Canadian companies who could be subject to SEC investigations should familiarize themselves with these developments. It remains to be seen whether Canadian securities regulators will follow suit; notably, enforcement in the cryptocurrency industry remains active in Canada.

Anti-corruption and bribery enforcement: a shifting landscape

Panelists discussed how FCPA enforcement by U.S. authorities has been significantly curtailed, but not eliminated. Following President Trump’s February 2025 executive order pausing FCPA enforcement, the DOJ released new FCPA guidelines in June 2025. Under the new guidelines, any new FCPA investigation must be specifically authorized by the Assistant Attorney General for the Criminal Division of the DOJ or a more senior DOJ official. Prosecutors are also now required to consider factors such as associations with cartels or transnational criminal organizations, national security threats and impact on American companies.

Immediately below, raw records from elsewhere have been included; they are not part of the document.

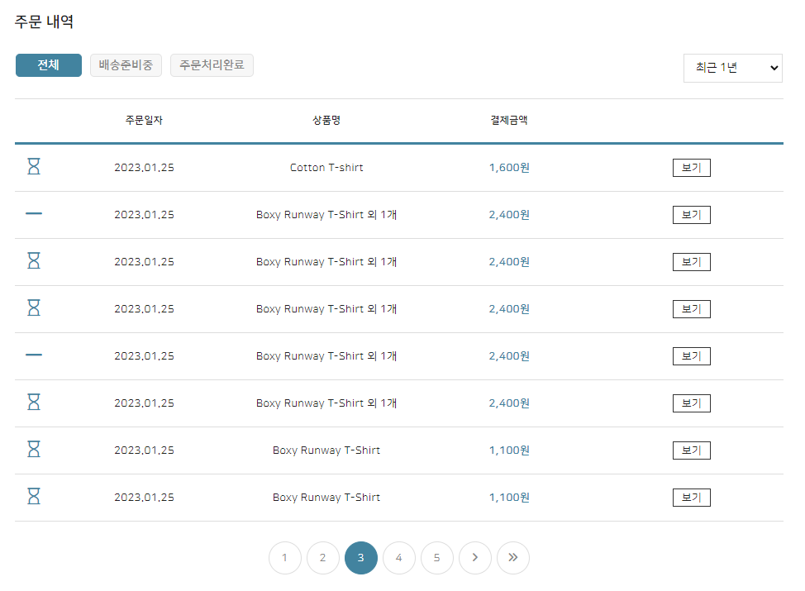Jump to last page with double chevron
This screenshot has height=591, width=805.
(513, 558)
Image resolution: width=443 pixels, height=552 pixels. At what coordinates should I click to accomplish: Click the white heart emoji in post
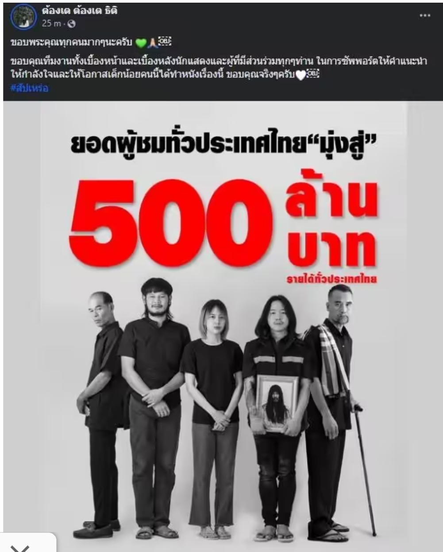tap(301, 76)
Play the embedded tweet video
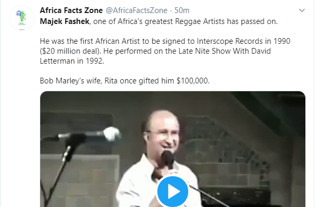Screen dimensions: 321x207 point(173,191)
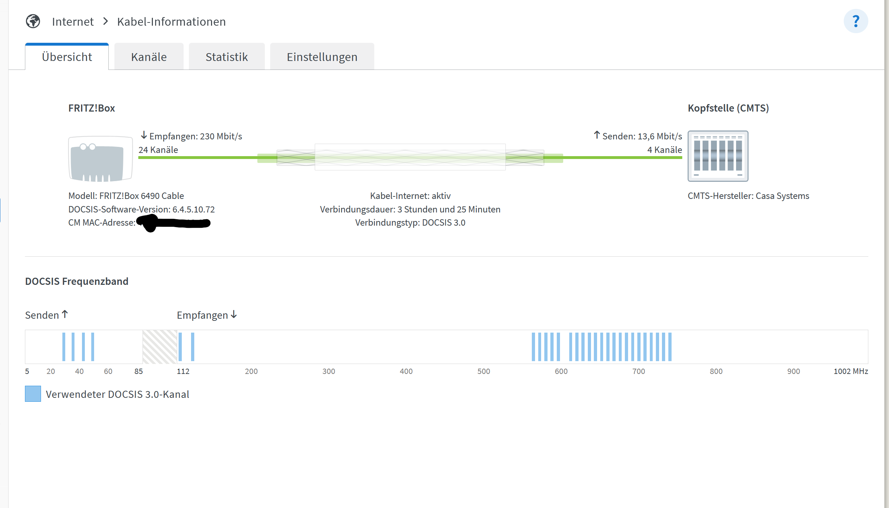Open the Kanäle tab

click(149, 57)
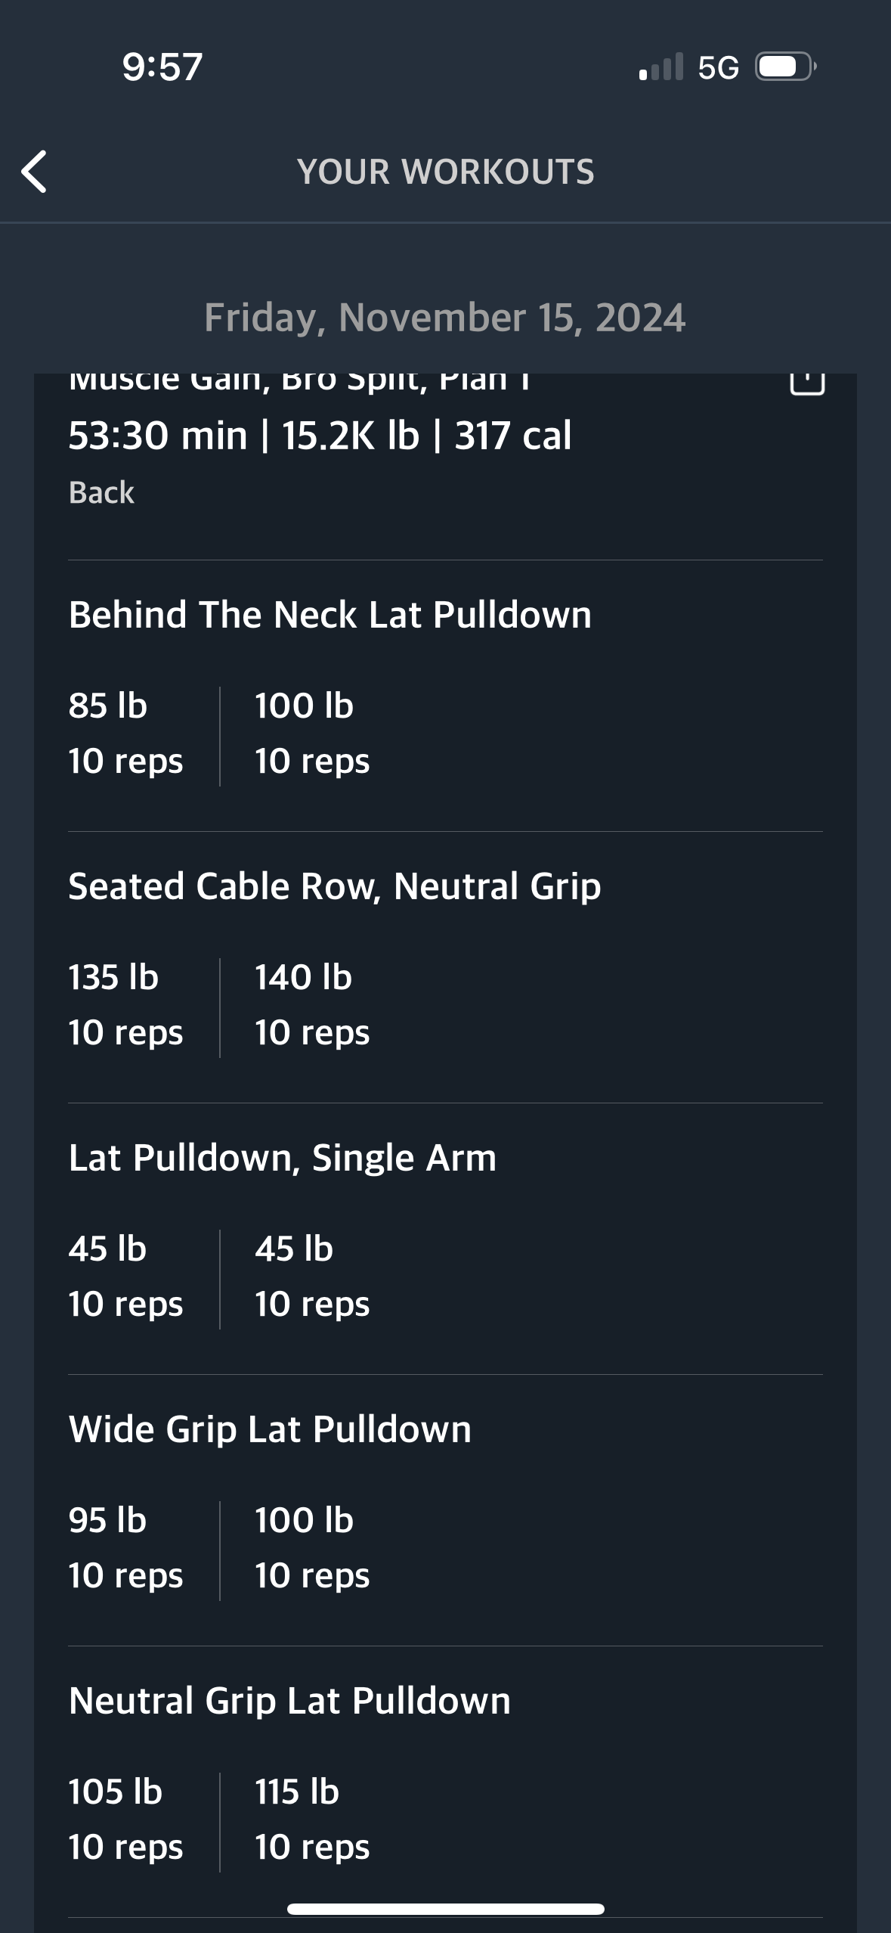
Task: Open Seated Cable Row, Neutral Grip exercise
Action: pyautogui.click(x=335, y=886)
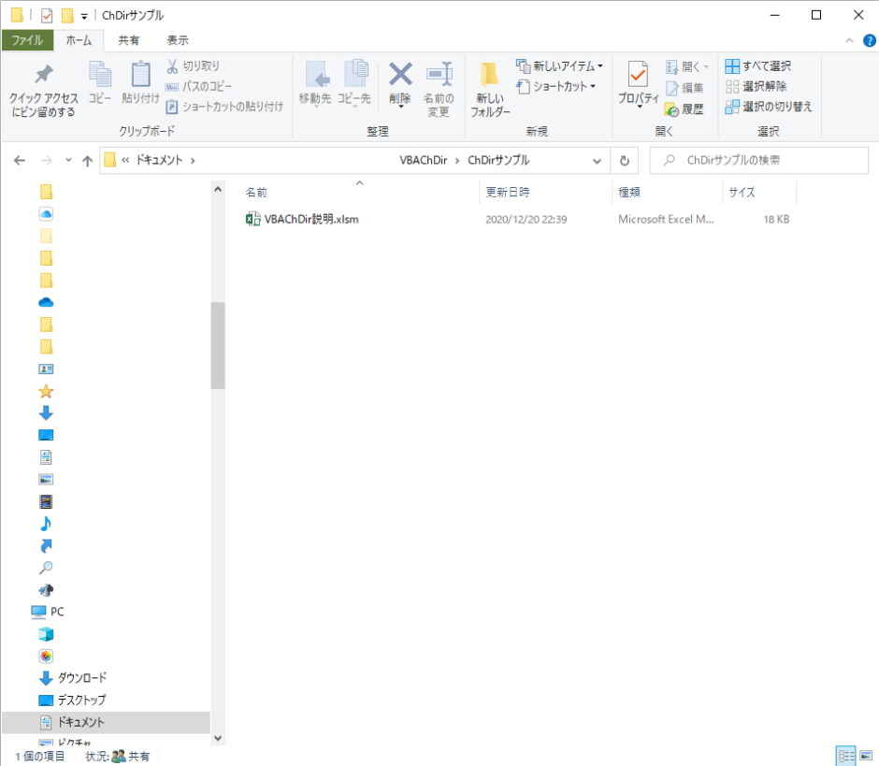879x766 pixels.
Task: Open the help question mark icon
Action: click(x=869, y=40)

Despite these constraints, the DOJ has continued to bring and pursue FCPA cases, particularly against individuals and in matters involving egregious misconduct. In fact, the DOJ secured a conviction in February 2026 against an individual in connection with an international bribery and money laundering scheme.

One important development noted by panelists is the potential for foreign regulators to fill anti-corruption and bribery enforcement gaps left by U.S. authorities’ backing away from their historical dominance. European authorities have so far remained active in their efforts to combat foreign and domestic bribery and corruption. In fact, this past month, the European Parliament passed new anti-corruption rules for adoption across the European Union, and the United Kingdom, France and Switzerland announced a new anti-corruption alliance to strengthen collaboration between them. While U.S. enforcement may have recalibrated, international enforcement risk has not disappeared and may actually be increasing.

Corporate self-disclosure: the new DOJ framework

A key topic of discussion was the DOJ’s new unified Corporate Enforcement and Voluntary Self-Disclosure Policy, which creates a framework for all corporate criminal matters (except antitrust). Under the policy, companies that voluntarily self-disclose, fully cooperate and remediate in a timely fashion shall receive a declination, absent aggravating circumstances. For “near miss” situations — where a company fully cooperated and remediated but the disclosure did not qualify as voluntary self-disclosure and/or certain aggravating factors were present — the likely outcome is a non-prosecution agreement.

While panelists welcomed this development for providing greater predictability and consistency across the department, self-disclosure remains a complex decision for companies. Companies should be mindful that DOJ declinations are made public, do not insulate against state prosecution or civil actions and can be revisited (within the applicable statute of limitations).

Conclusion

While these enforcement trends are playing out in the United States, their implications extend well beyond U.S. borders. Canadian companies — particularly those with international operations, U.S. subsidiaries or access to American capital markets — should remain vigilant. The shift in U.S. enforcement priorities does not eliminate risk; it redistributes it. Areas like healthcare fraud, trade compliance and sanctions remain active, and foreign regulators are increasingly prepared to step in where U.S. authorities have pulled back.

We will continue to monitor these developments and their impact on Canadian businesses.

The content of this article is intended to provide a general guide to the subject matter. Specialist advice should be sought about your specific circumstances.